Q: That’s incredible news — congratulations. You and Marly must have been over the moon when you found out!
A: It was Christmas time, and we were at my family farm. Marly took a pregnancy test on December 29, at about 3 o’clock in the morning. I found out when Marly came into the room with a tiny Winnipeg Jets onesie. But we didn’t tell most of our friends and family for about 12 weeks, when we could be sure.
Q: In fact, you told a big group of iQmetrix colleagues about the pregnancy before even many of your family knew. Can you tell us that story?
A: Sure. Another amazing benefit at iQmetrix is the regular company getaways, where the company pays for all iQers to go somewhere warm for a week of team-building. At the closing dinner of the company trip to Mexico in 2018, I stood up and thanked iQmetrix for its support with the fertility drugs and shared with everyone that Marly and I were expecting a baby. It was a great moment. We were 11 weeks pregnant at the time.
Q: Were you able to enjoy some quality time with Scottie and Marly after the birth?

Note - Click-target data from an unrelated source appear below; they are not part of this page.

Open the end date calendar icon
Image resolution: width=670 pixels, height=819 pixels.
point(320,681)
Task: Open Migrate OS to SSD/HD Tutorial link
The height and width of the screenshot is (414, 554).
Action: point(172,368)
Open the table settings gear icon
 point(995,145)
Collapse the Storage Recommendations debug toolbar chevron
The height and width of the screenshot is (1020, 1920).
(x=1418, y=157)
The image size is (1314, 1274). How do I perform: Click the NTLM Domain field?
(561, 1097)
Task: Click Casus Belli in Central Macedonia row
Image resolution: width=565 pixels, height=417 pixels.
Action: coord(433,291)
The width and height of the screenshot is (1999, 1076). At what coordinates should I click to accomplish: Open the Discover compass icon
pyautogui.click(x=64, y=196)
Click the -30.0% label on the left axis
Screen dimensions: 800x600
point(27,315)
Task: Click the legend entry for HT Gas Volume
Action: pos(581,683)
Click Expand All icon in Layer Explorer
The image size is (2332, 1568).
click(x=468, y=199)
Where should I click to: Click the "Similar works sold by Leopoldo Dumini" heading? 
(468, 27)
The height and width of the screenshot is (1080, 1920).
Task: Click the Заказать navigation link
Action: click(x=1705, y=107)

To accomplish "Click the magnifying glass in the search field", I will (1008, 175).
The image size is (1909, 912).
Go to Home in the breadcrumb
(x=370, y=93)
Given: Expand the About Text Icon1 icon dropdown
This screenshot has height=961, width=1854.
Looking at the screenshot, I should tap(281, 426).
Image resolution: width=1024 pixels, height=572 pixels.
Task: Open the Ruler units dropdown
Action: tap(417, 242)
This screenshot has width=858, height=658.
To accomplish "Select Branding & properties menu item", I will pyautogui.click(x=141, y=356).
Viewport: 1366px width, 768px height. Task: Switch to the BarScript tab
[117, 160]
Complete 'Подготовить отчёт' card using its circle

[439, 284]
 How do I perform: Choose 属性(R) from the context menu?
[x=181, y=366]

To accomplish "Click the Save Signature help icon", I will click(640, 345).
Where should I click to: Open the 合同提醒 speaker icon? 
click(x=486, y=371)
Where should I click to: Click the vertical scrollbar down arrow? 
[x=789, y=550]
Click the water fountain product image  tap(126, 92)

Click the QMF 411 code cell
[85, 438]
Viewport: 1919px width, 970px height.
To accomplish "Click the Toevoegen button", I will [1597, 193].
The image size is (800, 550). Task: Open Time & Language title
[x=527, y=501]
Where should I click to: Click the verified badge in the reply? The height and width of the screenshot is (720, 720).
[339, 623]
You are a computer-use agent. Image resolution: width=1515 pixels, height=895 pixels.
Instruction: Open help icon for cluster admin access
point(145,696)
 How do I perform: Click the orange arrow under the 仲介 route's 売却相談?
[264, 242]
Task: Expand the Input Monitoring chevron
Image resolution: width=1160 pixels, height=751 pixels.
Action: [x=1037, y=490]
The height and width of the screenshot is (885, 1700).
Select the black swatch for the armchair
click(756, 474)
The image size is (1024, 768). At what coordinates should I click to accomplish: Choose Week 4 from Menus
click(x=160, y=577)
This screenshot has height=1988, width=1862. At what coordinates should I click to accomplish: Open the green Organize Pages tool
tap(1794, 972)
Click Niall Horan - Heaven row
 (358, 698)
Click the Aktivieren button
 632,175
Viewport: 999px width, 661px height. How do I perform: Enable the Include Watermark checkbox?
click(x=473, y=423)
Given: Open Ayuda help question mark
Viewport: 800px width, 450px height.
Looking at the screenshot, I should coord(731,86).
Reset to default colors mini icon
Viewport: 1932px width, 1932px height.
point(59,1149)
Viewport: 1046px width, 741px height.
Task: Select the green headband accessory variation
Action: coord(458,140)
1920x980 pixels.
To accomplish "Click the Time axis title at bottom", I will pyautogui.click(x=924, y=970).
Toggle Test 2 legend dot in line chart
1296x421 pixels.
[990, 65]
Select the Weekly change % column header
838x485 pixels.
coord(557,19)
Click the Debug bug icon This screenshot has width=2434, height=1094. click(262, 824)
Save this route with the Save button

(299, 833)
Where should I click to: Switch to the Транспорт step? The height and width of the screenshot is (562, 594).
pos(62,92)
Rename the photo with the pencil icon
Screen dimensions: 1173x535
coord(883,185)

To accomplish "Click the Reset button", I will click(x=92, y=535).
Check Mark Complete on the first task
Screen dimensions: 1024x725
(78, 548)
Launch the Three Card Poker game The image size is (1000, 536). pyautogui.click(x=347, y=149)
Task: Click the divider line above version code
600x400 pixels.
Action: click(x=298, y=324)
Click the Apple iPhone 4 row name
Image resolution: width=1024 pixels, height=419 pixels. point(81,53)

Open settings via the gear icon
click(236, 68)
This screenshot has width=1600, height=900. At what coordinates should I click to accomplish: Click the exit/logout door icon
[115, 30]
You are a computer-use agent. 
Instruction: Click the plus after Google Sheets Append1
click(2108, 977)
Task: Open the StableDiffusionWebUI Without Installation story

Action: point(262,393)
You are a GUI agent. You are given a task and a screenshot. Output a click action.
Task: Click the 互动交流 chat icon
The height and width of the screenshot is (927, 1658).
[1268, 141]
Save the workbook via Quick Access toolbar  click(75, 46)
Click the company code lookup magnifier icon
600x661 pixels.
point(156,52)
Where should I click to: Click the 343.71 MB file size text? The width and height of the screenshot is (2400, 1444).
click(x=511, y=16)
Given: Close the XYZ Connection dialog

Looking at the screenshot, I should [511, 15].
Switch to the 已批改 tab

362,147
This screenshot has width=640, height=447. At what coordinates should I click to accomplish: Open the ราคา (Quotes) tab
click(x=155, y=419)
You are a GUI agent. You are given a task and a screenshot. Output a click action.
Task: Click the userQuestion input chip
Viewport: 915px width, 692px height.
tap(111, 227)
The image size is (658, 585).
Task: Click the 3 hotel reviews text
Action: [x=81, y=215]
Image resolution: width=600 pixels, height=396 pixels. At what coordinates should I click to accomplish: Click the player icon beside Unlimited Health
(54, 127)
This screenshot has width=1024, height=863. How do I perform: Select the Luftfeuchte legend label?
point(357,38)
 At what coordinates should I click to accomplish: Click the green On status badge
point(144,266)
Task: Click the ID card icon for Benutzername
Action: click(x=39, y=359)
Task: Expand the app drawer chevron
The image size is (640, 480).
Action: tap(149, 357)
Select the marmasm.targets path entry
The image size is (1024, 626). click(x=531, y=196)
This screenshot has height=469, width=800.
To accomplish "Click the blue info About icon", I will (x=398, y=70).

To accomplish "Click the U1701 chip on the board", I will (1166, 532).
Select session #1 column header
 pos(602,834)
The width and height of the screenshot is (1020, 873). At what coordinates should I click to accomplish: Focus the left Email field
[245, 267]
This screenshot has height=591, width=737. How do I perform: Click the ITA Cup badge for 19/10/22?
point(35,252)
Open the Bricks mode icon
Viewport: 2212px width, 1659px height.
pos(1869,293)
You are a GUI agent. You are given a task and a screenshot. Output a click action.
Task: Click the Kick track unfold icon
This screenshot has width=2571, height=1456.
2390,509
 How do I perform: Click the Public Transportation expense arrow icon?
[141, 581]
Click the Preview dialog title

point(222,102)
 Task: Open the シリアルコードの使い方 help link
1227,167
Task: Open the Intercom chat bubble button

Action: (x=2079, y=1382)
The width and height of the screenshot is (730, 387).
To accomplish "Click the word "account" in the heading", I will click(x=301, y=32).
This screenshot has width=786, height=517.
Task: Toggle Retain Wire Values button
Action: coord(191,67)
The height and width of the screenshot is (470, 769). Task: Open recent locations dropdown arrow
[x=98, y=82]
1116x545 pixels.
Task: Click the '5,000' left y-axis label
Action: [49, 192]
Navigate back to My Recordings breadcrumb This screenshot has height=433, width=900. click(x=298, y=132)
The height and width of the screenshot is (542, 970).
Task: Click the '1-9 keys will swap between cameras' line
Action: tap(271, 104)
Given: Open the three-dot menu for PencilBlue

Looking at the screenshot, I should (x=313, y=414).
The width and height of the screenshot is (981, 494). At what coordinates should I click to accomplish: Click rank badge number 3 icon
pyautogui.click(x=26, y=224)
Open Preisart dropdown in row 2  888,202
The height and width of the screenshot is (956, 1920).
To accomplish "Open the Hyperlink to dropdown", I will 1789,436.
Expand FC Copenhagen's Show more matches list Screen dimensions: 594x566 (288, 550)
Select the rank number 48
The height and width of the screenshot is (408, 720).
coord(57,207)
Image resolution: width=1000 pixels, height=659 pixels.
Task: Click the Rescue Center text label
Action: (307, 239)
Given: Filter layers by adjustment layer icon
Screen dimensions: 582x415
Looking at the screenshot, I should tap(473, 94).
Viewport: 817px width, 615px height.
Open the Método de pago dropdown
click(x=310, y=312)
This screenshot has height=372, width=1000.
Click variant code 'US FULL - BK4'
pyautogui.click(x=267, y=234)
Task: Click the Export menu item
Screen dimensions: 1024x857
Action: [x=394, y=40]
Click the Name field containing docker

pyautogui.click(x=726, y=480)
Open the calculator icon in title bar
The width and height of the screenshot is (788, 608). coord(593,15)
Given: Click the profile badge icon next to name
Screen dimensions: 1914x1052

A: This is another reason iQmetrix is such a great place to work. I was able to take a couple of months off at the tail end of Marly’s maternity leave as parental leave. Added to that, iQmetrix offers every employee a seven-week paid sabbatical for every seven years of service, and mine came up at near the beginning of my wife’s mat leave. So we were able to go off travelling with Scottie, who was only three months old at the time. We spent time in Costa Rica, where my in-laws have a place, as well as at my parents’ winter home in Arizona, and also in Calgary, where it all began. We were very fortunate to have that time together. Plus, shortly after Marly’s maternity leave ended, the pandemic began, and we were all home together anyways.
Q: What happened with the other three embryos that were frozen?
A: Unfortunately one didn’t make it through the thawing, and then the other two embryos didn’t survive after implantation, which was very sad for us. So that means we won’t be having any more children. But we’re a very happy family of three, and as a smaller family, we’re more mobile. We had a bigger house in Saskatchewan, but being only three of us, we were able to move to a smaller home where we wanted to live, in BC’s Fraser Valley.
We’re very grateful for the support that iQmetrix has given our family. This is a pretty cool place to work.